In the listing that follows, locate the line containing "Justia Lawyer Directory (111, 2483)" and the line containing "Check Status (27, 319)". Retype exactly those two lines and every line between them, and nothing more.

::::::

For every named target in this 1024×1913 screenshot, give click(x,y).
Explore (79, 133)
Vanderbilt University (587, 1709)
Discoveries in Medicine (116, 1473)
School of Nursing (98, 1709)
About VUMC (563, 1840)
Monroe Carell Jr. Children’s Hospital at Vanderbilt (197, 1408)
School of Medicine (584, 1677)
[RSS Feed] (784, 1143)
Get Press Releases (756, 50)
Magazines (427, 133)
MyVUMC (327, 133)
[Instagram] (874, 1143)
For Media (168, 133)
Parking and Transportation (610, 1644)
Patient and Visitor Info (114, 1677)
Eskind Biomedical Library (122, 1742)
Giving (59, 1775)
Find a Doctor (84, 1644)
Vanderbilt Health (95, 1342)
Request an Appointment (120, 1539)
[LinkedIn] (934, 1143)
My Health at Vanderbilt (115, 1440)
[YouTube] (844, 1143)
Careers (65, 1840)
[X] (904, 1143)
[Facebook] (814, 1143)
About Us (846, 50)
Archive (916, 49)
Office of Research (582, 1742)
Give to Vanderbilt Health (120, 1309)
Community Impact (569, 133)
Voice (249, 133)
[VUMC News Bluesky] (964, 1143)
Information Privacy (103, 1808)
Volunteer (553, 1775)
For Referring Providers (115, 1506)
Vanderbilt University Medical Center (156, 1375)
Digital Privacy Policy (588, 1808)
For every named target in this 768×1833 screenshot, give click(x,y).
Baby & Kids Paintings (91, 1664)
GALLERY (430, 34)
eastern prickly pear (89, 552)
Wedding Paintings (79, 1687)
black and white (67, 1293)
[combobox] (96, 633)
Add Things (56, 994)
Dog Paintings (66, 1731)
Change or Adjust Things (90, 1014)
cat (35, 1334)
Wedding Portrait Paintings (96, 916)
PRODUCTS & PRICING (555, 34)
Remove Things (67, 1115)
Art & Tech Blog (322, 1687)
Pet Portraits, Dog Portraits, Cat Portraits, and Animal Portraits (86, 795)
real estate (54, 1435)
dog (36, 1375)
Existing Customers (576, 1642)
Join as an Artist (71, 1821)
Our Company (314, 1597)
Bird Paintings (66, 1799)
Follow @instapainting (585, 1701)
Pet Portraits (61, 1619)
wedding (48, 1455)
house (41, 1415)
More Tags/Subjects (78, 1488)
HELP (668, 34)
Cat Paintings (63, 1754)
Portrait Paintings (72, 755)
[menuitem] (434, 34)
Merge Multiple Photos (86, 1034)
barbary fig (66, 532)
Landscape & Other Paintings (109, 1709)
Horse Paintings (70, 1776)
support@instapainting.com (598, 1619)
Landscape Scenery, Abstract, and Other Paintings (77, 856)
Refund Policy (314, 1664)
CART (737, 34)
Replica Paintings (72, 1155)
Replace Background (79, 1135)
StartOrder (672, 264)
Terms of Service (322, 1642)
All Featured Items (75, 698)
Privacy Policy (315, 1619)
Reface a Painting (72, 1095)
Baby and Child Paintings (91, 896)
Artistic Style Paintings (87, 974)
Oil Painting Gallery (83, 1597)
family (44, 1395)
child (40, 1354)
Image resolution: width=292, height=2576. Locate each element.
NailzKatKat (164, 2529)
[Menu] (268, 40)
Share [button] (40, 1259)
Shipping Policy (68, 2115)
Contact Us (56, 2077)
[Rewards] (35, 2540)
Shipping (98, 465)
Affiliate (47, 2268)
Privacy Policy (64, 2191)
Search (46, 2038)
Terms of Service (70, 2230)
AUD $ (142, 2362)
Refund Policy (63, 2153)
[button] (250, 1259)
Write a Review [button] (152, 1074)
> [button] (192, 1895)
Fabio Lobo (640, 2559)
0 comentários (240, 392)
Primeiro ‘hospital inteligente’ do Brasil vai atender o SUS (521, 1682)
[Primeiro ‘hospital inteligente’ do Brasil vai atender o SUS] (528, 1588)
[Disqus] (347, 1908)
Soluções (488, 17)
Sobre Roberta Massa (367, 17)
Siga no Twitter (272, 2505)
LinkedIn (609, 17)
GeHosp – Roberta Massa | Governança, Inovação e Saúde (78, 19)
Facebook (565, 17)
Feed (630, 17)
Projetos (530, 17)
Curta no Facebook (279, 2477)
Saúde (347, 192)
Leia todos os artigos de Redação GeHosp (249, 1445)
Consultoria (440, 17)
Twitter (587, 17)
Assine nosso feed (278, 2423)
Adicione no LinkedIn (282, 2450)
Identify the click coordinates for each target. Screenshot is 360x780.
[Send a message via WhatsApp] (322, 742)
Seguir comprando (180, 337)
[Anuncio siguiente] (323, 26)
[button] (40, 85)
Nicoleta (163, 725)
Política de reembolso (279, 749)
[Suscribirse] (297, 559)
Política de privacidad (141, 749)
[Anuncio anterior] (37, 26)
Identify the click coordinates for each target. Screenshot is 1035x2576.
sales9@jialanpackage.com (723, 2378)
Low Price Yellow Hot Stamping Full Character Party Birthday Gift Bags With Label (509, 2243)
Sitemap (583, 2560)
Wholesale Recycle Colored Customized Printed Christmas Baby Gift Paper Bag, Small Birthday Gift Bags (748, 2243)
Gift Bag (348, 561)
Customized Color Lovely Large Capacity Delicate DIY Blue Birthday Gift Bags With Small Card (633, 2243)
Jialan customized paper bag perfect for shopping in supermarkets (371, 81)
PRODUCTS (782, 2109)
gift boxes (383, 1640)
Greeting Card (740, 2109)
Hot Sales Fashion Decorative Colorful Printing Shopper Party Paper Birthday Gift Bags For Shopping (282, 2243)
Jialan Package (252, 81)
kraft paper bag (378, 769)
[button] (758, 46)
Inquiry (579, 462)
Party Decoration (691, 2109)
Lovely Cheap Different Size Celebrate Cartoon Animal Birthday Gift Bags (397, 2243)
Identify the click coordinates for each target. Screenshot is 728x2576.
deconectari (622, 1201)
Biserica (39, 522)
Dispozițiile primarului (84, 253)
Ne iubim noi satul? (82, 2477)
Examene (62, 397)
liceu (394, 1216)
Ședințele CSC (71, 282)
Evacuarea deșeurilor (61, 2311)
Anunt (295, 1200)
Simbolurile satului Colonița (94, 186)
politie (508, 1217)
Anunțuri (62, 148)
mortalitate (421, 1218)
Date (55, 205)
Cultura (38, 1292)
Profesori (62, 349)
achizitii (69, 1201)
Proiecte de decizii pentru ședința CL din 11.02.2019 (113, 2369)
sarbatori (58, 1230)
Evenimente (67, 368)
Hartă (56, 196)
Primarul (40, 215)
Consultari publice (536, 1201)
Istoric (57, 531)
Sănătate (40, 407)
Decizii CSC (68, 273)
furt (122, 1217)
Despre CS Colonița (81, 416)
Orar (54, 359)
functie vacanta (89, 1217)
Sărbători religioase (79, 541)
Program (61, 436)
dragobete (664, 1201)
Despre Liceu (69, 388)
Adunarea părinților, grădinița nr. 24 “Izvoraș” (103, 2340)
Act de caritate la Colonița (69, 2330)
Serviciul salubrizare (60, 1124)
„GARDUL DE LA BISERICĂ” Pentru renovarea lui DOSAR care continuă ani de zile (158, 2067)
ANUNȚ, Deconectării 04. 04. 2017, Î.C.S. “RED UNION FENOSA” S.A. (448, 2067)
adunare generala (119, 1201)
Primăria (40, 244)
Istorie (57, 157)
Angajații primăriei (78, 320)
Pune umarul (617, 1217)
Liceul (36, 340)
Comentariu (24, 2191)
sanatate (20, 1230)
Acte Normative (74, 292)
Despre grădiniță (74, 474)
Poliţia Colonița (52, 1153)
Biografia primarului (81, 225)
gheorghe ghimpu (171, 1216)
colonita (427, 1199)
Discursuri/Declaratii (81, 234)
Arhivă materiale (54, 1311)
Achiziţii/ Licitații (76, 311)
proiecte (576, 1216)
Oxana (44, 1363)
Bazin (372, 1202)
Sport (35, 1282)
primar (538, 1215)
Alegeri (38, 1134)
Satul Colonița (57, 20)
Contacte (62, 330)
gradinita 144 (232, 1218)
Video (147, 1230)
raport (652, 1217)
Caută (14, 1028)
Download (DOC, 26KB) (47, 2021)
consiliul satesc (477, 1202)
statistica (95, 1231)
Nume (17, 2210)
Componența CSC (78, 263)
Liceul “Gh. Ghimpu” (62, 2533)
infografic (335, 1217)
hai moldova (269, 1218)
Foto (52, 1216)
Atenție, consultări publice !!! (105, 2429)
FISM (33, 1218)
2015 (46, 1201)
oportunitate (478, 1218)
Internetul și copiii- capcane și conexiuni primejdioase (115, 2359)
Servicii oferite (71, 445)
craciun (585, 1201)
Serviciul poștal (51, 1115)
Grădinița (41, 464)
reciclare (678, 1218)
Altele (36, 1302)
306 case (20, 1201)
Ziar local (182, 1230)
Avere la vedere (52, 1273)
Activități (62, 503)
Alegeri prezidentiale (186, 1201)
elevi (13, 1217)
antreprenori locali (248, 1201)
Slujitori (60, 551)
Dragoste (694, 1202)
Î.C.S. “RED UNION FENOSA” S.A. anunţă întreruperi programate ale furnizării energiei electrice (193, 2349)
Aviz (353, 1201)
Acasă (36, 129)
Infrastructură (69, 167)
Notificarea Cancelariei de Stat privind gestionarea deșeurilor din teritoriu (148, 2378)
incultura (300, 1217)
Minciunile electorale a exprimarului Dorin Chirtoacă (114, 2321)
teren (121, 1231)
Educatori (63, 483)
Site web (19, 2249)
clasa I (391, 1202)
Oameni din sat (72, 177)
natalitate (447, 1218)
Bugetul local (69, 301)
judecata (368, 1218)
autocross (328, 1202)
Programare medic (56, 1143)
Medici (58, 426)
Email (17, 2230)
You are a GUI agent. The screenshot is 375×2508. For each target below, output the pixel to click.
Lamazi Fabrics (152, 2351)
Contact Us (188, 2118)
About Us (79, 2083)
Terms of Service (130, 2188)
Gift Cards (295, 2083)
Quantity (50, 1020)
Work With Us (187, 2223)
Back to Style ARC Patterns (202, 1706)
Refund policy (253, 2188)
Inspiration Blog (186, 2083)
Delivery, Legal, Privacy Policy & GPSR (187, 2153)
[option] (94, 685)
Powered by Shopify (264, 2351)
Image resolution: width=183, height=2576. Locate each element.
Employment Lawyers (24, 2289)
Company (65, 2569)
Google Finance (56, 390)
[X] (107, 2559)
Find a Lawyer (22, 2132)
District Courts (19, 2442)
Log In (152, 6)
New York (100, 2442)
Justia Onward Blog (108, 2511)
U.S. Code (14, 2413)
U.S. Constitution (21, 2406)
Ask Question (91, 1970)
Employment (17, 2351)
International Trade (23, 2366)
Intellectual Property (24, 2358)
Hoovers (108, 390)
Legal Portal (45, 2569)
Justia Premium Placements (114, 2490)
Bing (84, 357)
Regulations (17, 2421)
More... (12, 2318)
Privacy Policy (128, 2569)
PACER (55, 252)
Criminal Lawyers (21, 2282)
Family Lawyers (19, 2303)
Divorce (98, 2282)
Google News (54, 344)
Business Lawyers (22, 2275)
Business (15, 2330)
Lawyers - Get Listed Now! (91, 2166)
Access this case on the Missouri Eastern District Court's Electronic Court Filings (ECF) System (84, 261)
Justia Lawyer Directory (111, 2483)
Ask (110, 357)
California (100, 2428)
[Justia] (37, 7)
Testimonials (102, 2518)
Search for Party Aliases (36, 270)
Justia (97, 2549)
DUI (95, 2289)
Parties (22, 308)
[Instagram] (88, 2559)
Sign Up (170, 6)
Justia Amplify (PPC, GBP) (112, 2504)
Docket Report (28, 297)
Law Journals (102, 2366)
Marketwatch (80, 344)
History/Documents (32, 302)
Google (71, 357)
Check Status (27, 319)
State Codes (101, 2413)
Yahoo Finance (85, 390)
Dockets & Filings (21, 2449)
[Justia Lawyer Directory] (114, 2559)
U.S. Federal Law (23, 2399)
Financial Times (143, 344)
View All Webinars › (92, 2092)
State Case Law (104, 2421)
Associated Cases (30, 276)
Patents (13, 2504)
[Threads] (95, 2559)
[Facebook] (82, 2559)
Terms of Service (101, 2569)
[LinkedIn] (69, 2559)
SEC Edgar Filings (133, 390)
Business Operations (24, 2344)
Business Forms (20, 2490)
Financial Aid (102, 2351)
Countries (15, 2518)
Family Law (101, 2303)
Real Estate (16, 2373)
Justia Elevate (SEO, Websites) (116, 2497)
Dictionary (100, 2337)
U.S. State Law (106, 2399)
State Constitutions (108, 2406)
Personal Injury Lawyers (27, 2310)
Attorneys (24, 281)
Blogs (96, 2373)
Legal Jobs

::::::

* [RESULT]
Justia Lawyer Directory (111, 2483)
Ask (110, 357)
California (100, 2428)
[Justia] (37, 7)
Testimonials (102, 2518)
Search for Party Aliases (36, 270)
Justia (97, 2549)
DUI (95, 2289)
Parties (22, 308)
[Instagram] (88, 2559)
Sign Up (170, 6)
Justia Amplify (PPC, GBP) (112, 2504)
Docket Report (28, 297)
Law Journals (102, 2366)
Marketwatch (80, 344)
History/Documents (32, 302)
Google (71, 357)
Check Status (27, 319)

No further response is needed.